EXERCISE GOAL
Of the lines below, write out exactly those from the line with "Select the Windows Update sync icon" through the line with "Image resolution: width=376", both included, and skip the rest.

INFORMATION SHOWN below:

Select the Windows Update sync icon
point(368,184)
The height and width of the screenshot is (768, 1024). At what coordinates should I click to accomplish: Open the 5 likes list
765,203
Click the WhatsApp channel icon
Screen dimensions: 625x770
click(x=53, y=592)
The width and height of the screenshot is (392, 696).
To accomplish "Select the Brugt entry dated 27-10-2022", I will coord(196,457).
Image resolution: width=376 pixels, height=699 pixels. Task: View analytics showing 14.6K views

End of INFORMATION SHOWN.
INFORMATION SHOWN below:

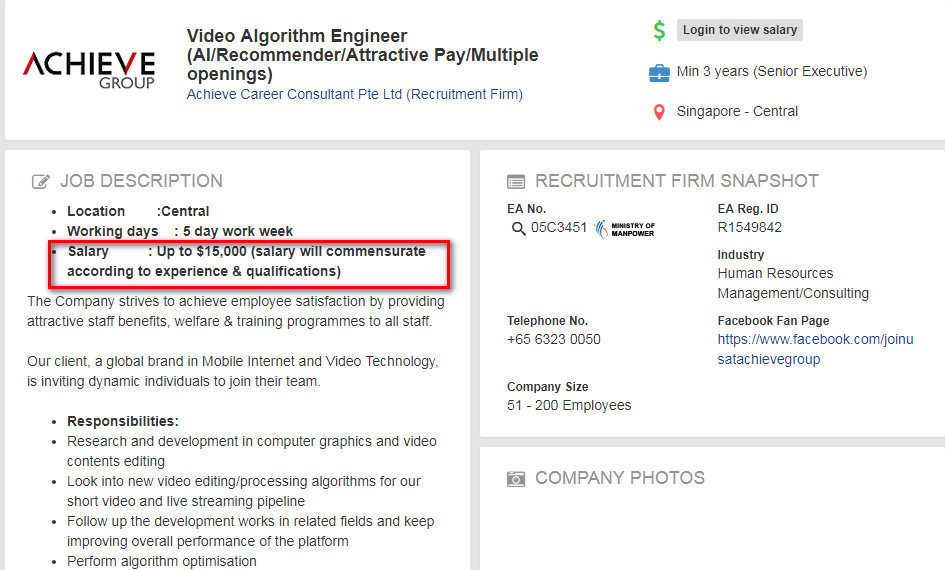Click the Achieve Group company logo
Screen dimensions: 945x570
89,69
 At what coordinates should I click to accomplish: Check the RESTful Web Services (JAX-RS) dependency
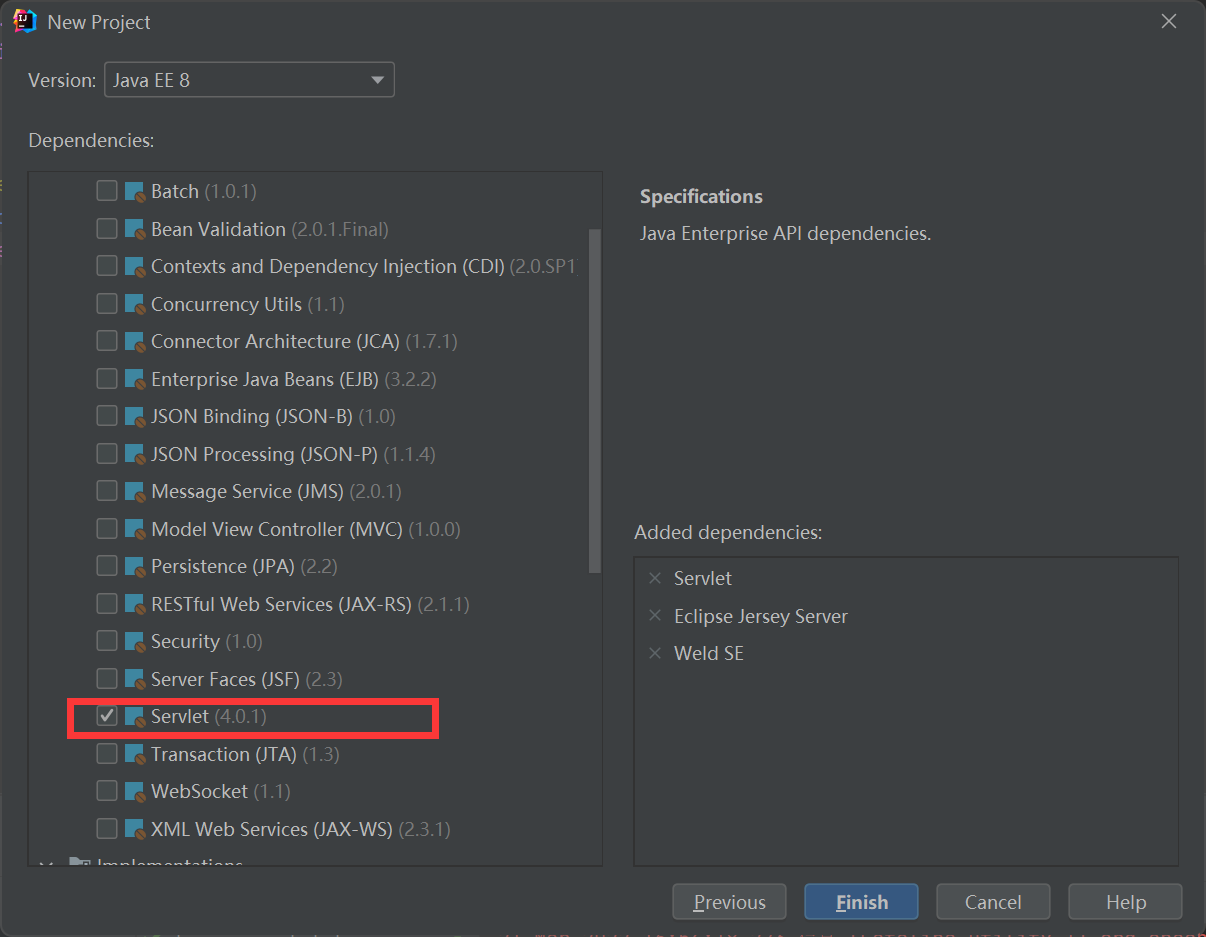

End of INFORMATION SHOWN.
INFORMATION SHOWN below:

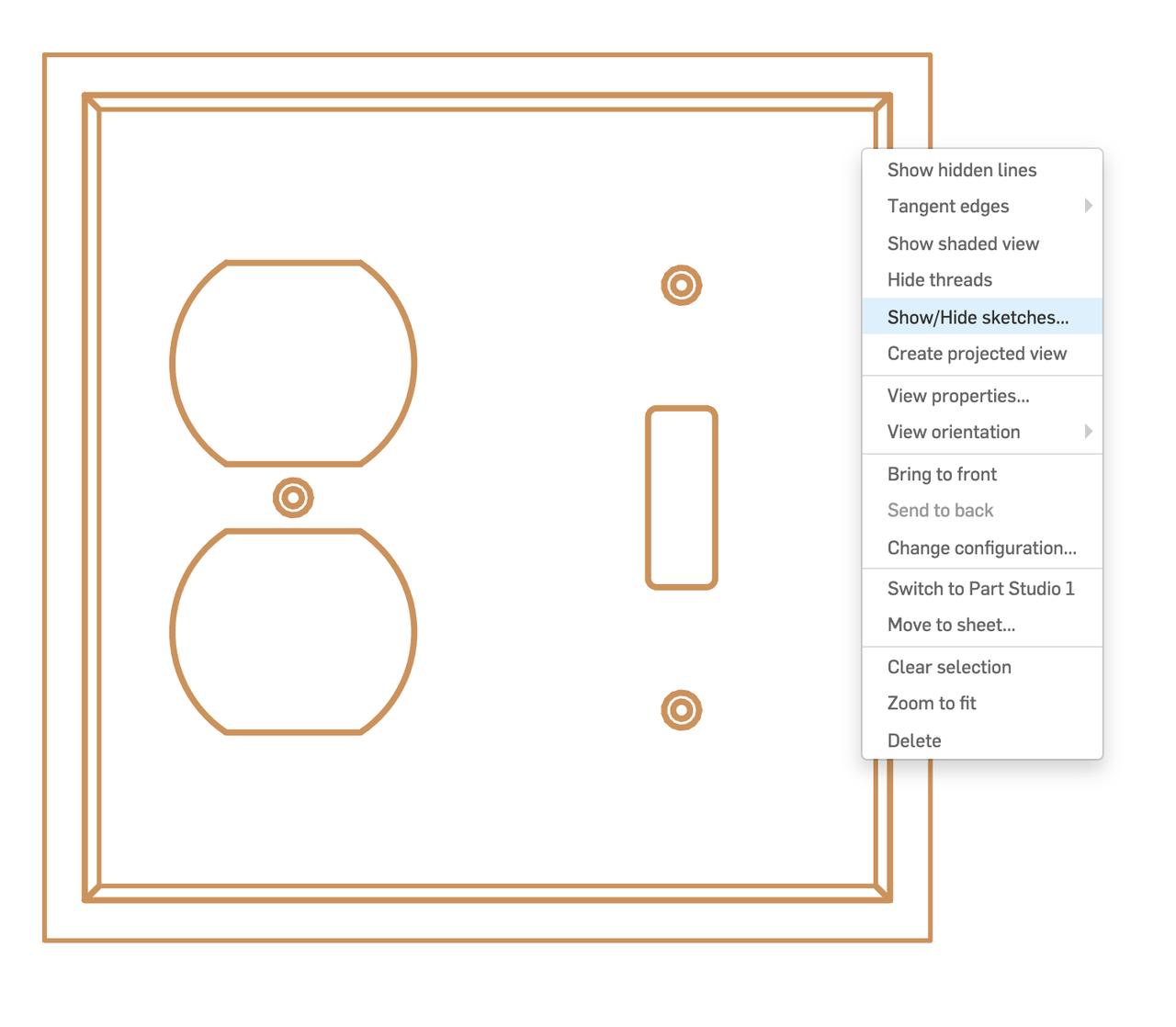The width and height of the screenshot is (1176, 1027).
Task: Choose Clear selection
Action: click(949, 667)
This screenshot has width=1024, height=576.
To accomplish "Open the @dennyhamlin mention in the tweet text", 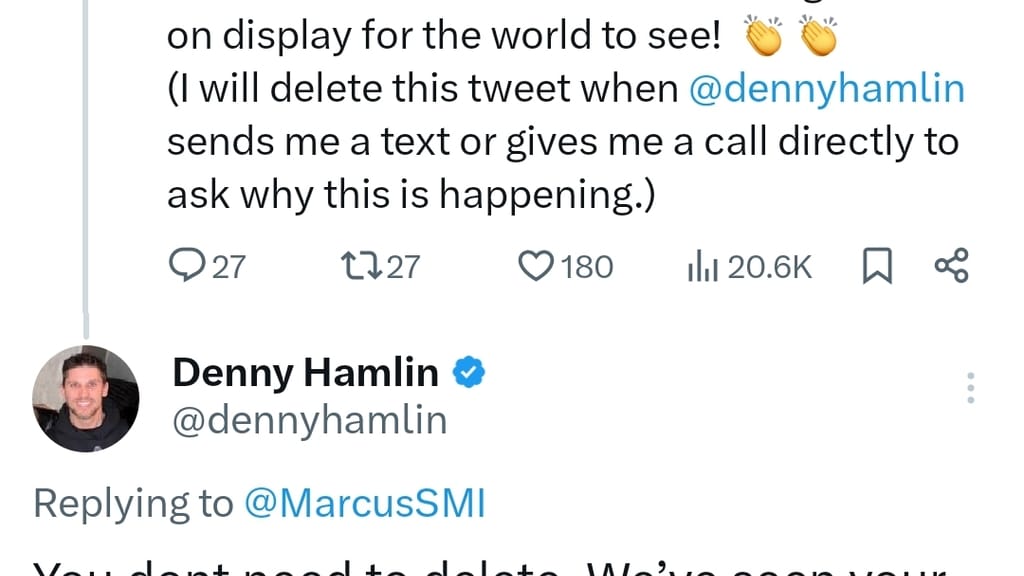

End of INFORMATION SHOWN.

EXERCISE SOLUTION
Select the Windows Update sync icon
point(368,184)
The height and width of the screenshot is (768, 1024). At what coordinates should I click to accomplish: Open the 5 likes list
765,203
Click the WhatsApp channel icon
Screen dimensions: 625x770
click(x=53, y=592)
The width and height of the screenshot is (392, 696).
To accomplish "Select the Brugt entry dated 27-10-2022", I will coord(196,457).
Image resolution: width=376 pixels, height=699 pixels. Task: View analytics showing 14.6K views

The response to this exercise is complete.